• **Exercise details**
Whenever a line of the records below contains the word "computer", copy that line.

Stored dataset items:
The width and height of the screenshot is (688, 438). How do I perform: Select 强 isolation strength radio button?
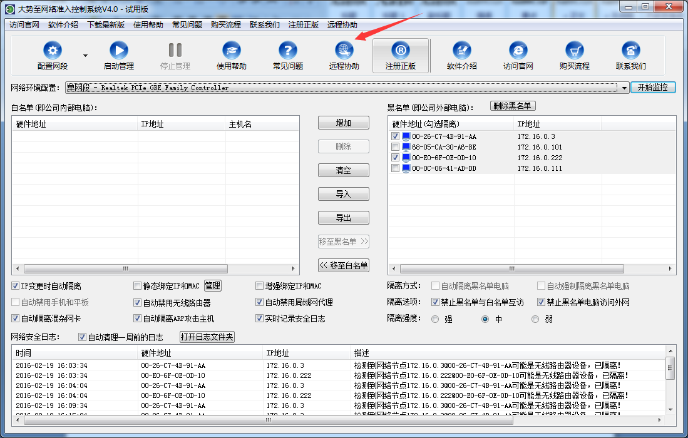(435, 319)
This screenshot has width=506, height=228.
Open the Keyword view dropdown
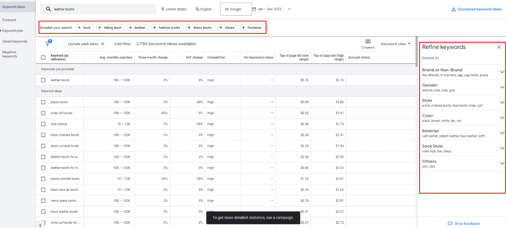pos(395,44)
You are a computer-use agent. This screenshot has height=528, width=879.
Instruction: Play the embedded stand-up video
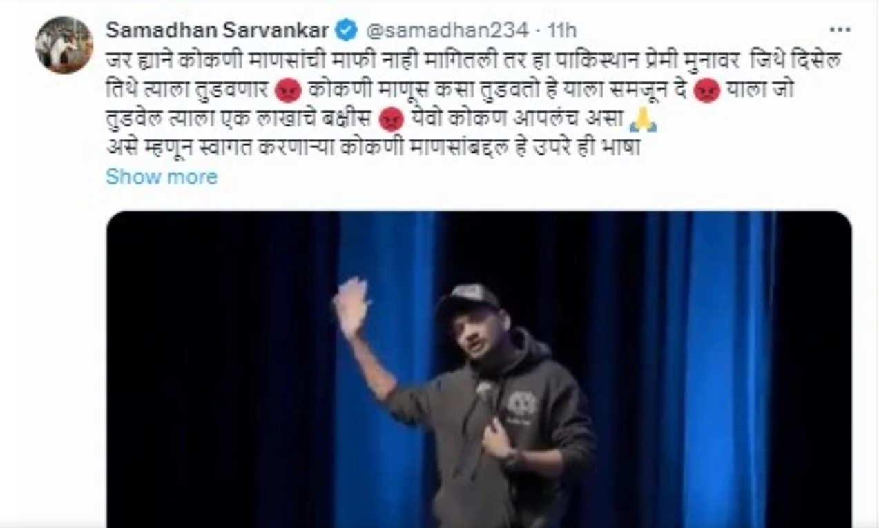pyautogui.click(x=479, y=369)
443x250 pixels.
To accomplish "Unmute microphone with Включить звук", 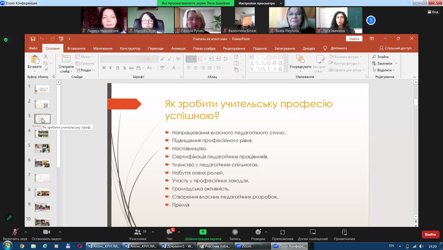I will pyautogui.click(x=15, y=232).
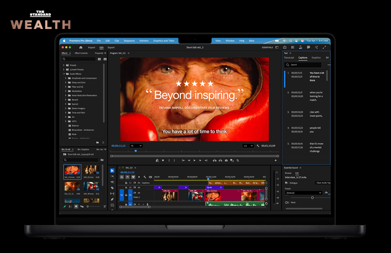Expand the Presets folder in the Effects panel
Image resolution: width=391 pixels, height=253 pixels.
coord(64,65)
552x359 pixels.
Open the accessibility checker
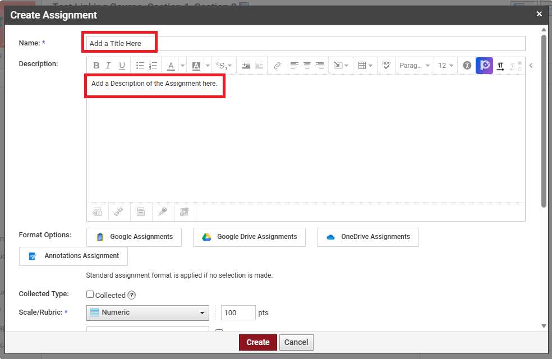(x=467, y=66)
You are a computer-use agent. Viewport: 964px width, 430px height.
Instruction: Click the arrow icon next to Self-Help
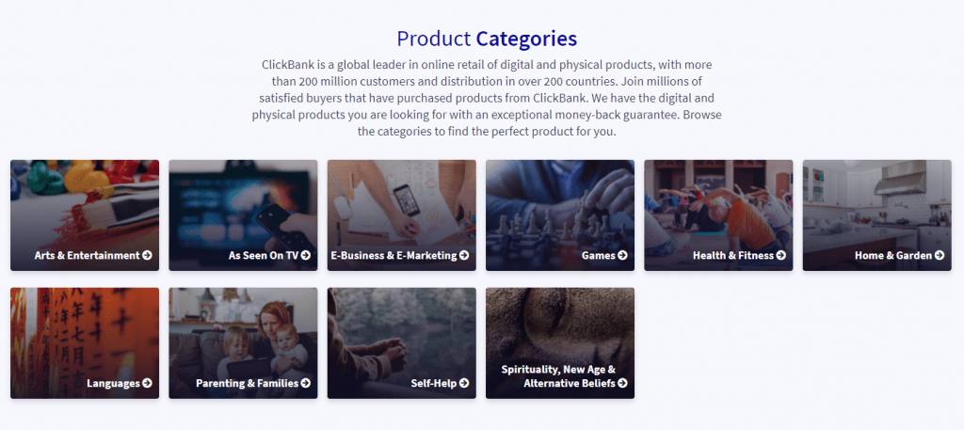[464, 384]
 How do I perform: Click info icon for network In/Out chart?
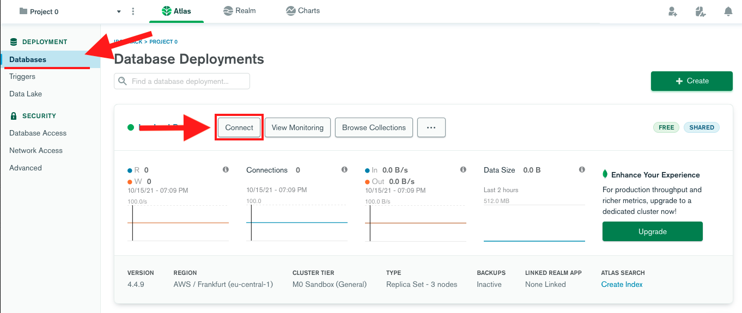pyautogui.click(x=463, y=170)
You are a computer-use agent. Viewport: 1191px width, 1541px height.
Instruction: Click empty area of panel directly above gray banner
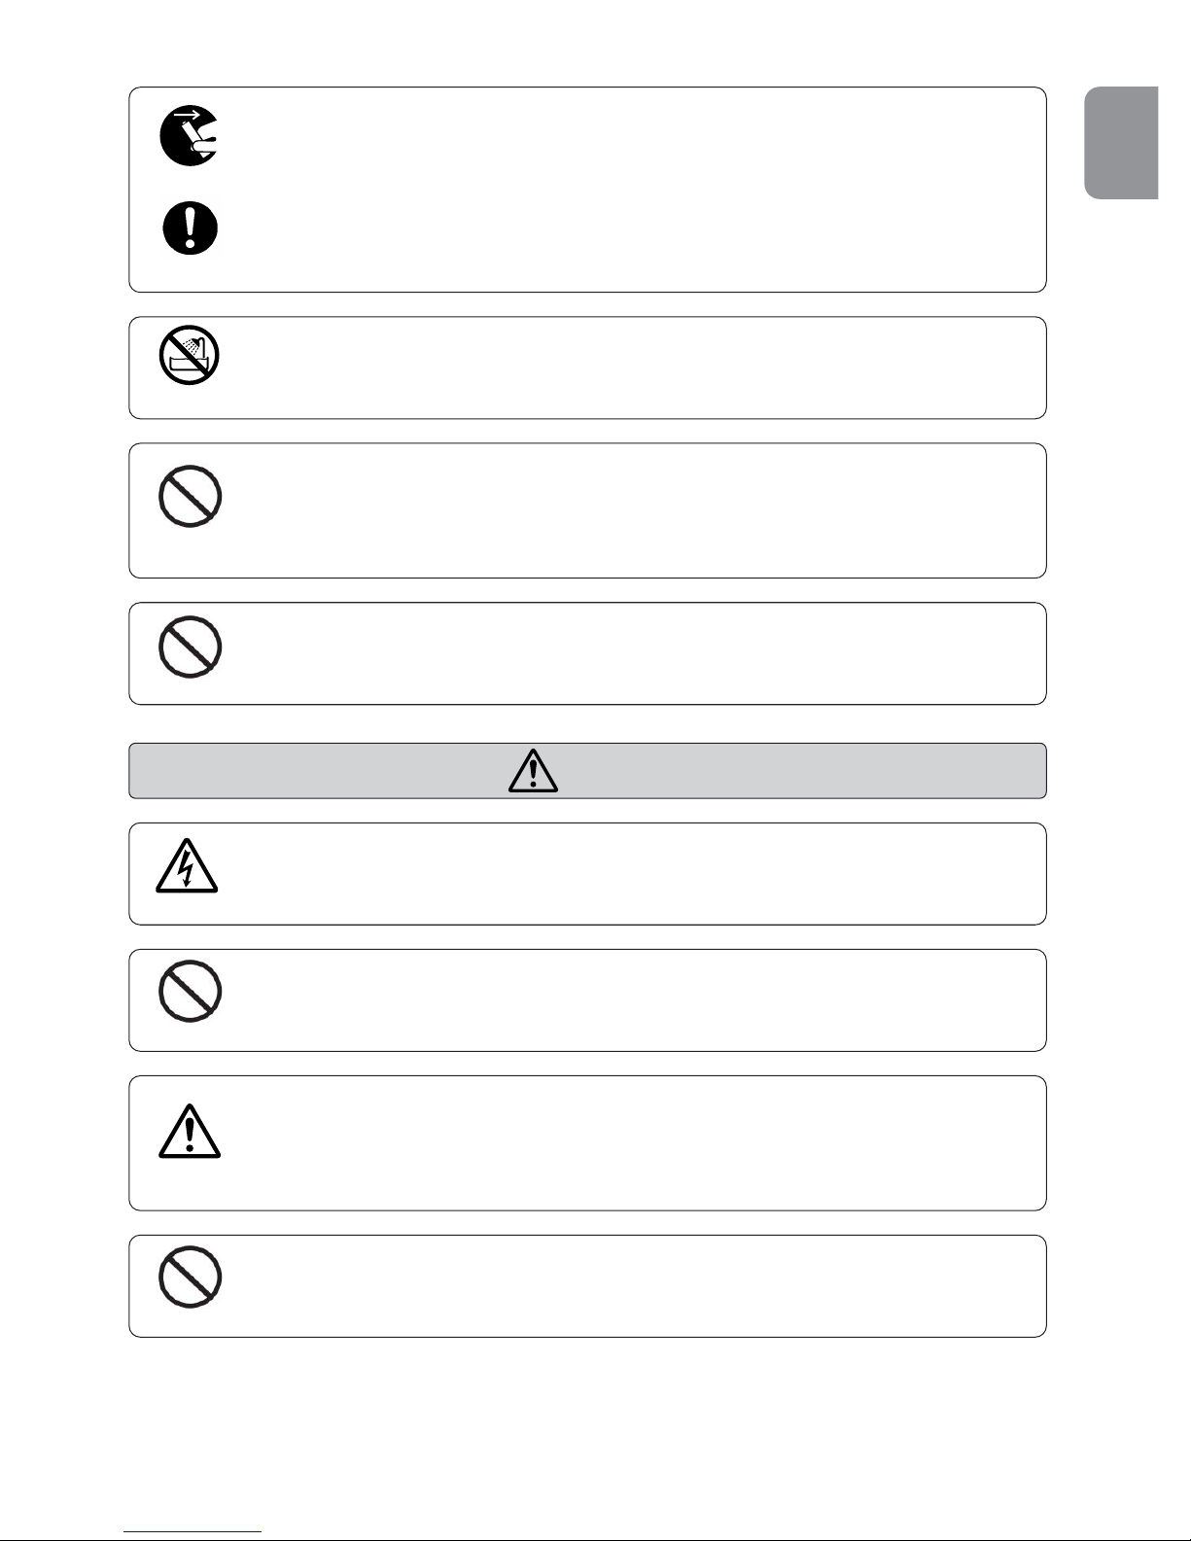(632, 653)
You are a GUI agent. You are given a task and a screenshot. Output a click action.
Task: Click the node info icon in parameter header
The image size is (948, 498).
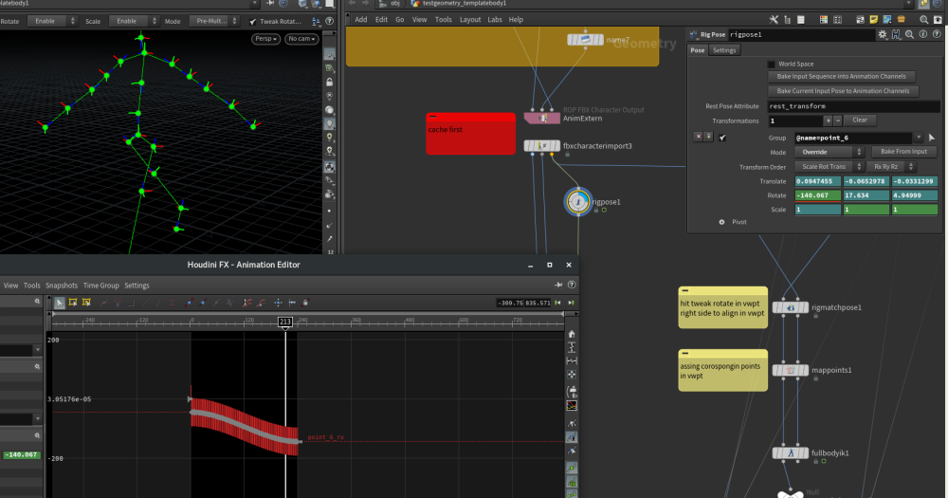click(922, 34)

• **Solution to the exercise**
You are a computer-use agent. This screenshot has height=528, width=879.
You are a computer-use agent. Viewport: 964px width, 430px height.
You are a computer-use agent. Viewport: 1191px width, 1541px height.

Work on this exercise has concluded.